The Surprise in ANSYS' Acquisition of Spaceclaim?

Back and the beginning of May, when ANSYS announced their intent to acquire Spaceclaim, pundits and analysts responded with a range of reactions.

Some cheered, saying such a combination of geometry manipulation and depth of simulation technology was a breakthrough. Others groaned, saying Spaceclaim's impact on true design would be undercut. And while I posted by own initial questions, I saw some real potential to solve a longstanding problem.

Will ANSYS act on it? I can't say I know, but I hope they will.

The Debilitation of Simulation Driven Design

A couple years ago, I wrote a post on the biggest issue that I saw with the simulation driven design initiative. The problem, in short, is that is requires four things:

  • Knowledge of engineering physics to understand how to represent real world mechanical operating environments.
  • Knowledge of the simulation method to properly setup simulations and avoid problems and issues inherent to specific methods.
  • Skills to use CAD software applications to represent different design iterations.
  • Skills to use Simulation software applications to find the commands and functions to setup the simulation.

Then, as I do now, I argue that finding all four of these sets of knowledge and skills in a single engineer is asking too much. Today's engineers have responsibilities that range much further afield than just design. The super-engineer that can do all of these things is practically extinct.

The Alternative to the Super-Engineer

But that's not to say that simulation driven design is doomed. Instead of asking a single person to do this, those responsibilities can be spread across the organization. The trick is getting those two, three or four individuals across the organization to work in a coherent manner.

Then, and now, I suggested that this is a great application for collaboration, and even social, technologies. Such tools allow many individuals to connect and collaborate in real time. I found it funny that simulation, instead of other areas of product development, could most readily use social technologies.

Spaceclaim's LiveReview for Simulation

All this brings me to my point about the acquisition of Spaceclaim by ANSYS.

Back in March, a mere two months prior to the acquisition, Spaceclaim launched LiveReview. Essentially, this technology enables many users to share a single session of Spaceclaim. It allows people using Spaceclaim to connect to one another, but also anyone with a browser to connect as well. Changes that one individual makes is seen by all of them.

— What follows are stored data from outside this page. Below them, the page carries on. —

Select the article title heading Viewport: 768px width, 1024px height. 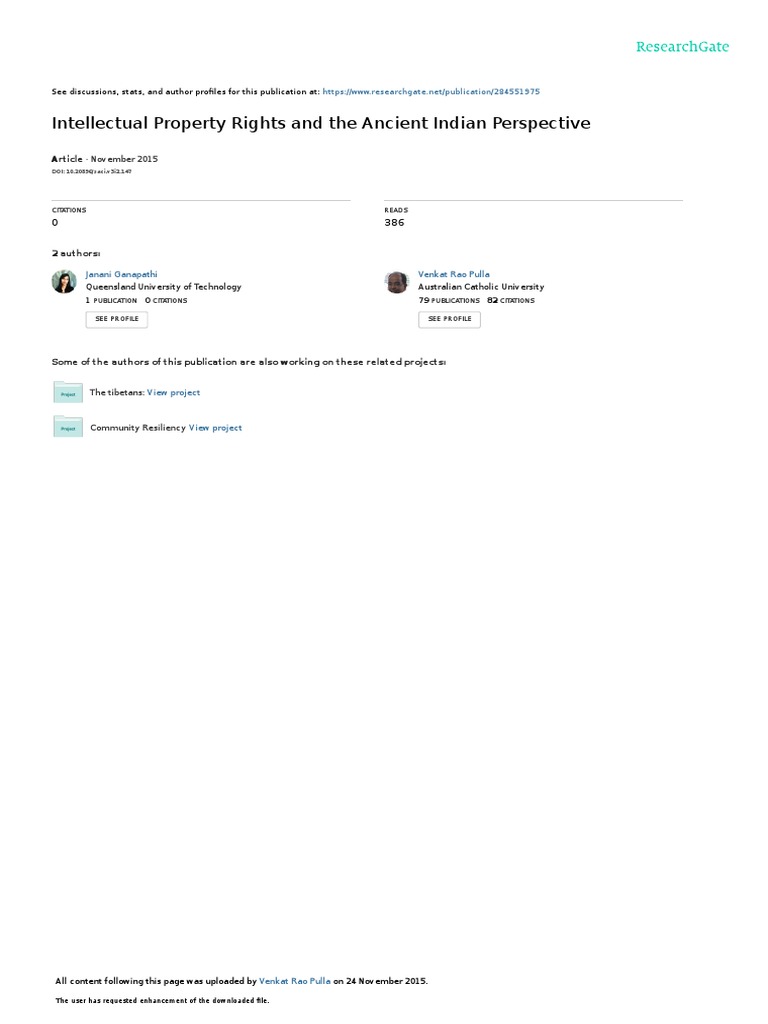(321, 123)
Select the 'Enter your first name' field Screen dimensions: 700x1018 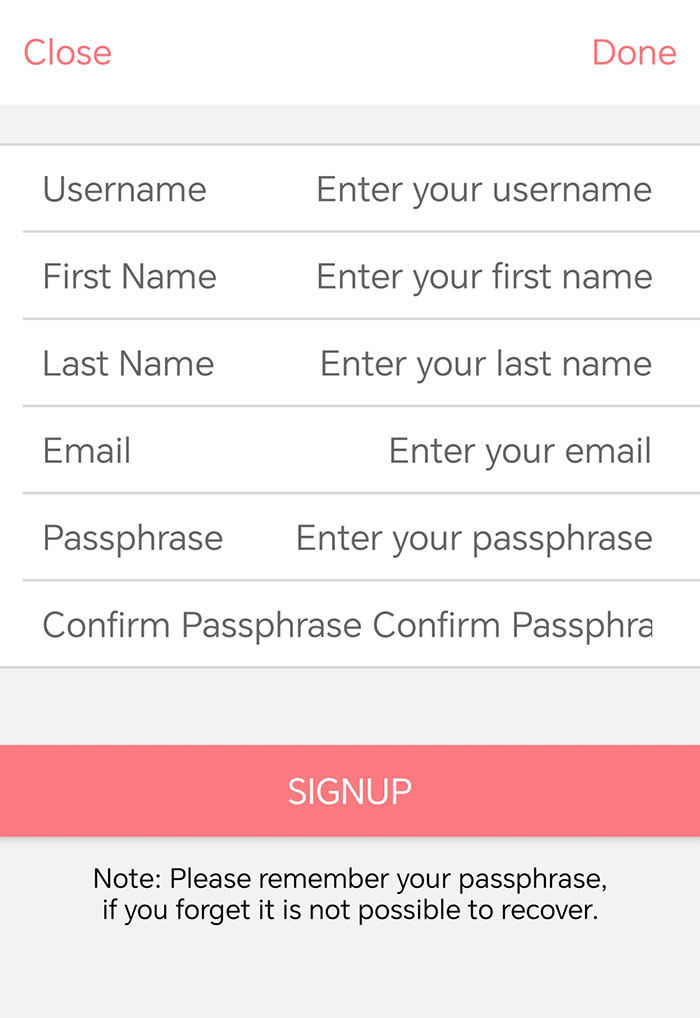(484, 277)
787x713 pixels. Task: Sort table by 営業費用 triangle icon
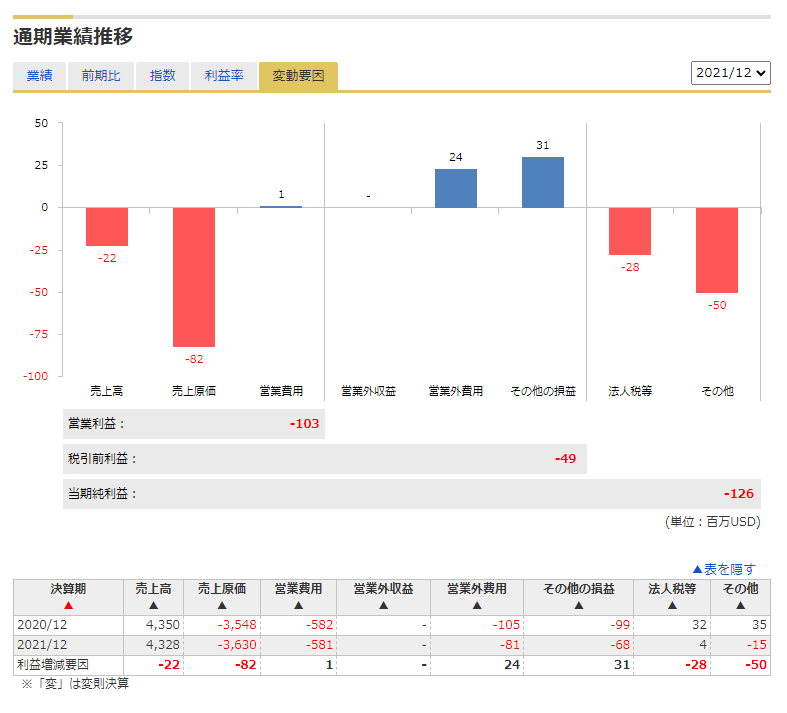(298, 605)
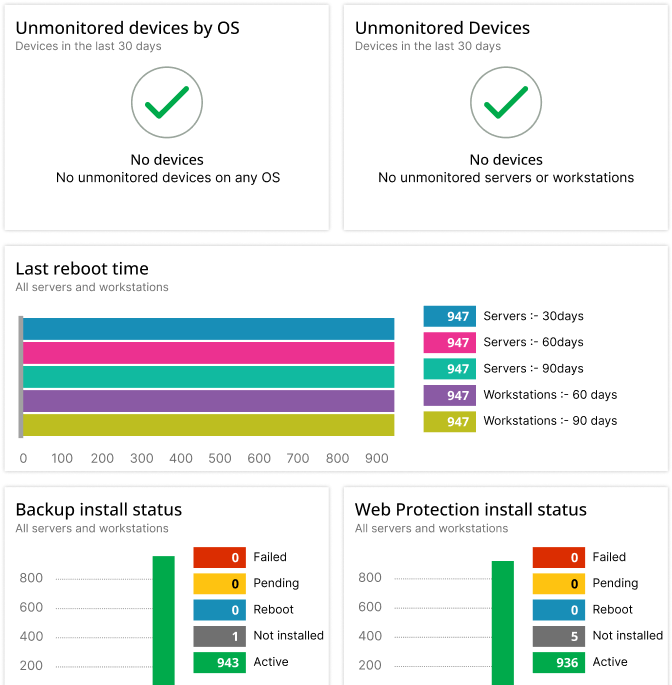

Looking at this capability now in the context of simulation driven design, I see a perfect fit. An individual engineer, a simulation analyst and a CAD expert could all share a session where they  are manipulating geometry, setting up a simulation and even running a sensitivity study, enabling true simulation driven design.

Can LiveReview do that today? No. It works with the Spaceclaim application. But if extended to other ANSYS simulation products, it could conceivably do so.

Recap

  • I still see the need of four knowledge and skill areas as an obstacle for simulation driven design. Finding one individual that possesses all four of them is a challenge.
  • It is possible, however, that this could be distributed across an entire organization. In that context, collaboration tools become the critical enabler.
  • Spaceclaim's LiveReview, launched March, seems to have the real-time collaboration capabilities that could enable some part of simulation driven design.
  • It doesn't work with ANSYS products today, but the concept, if not the actually application, could be made to work with ANSYS' simulation tools. I see great potential there.

That's my stance folks. What do you think? Sound off and let us know your thoughts.

Take care. Talk soon. Thanks for reading.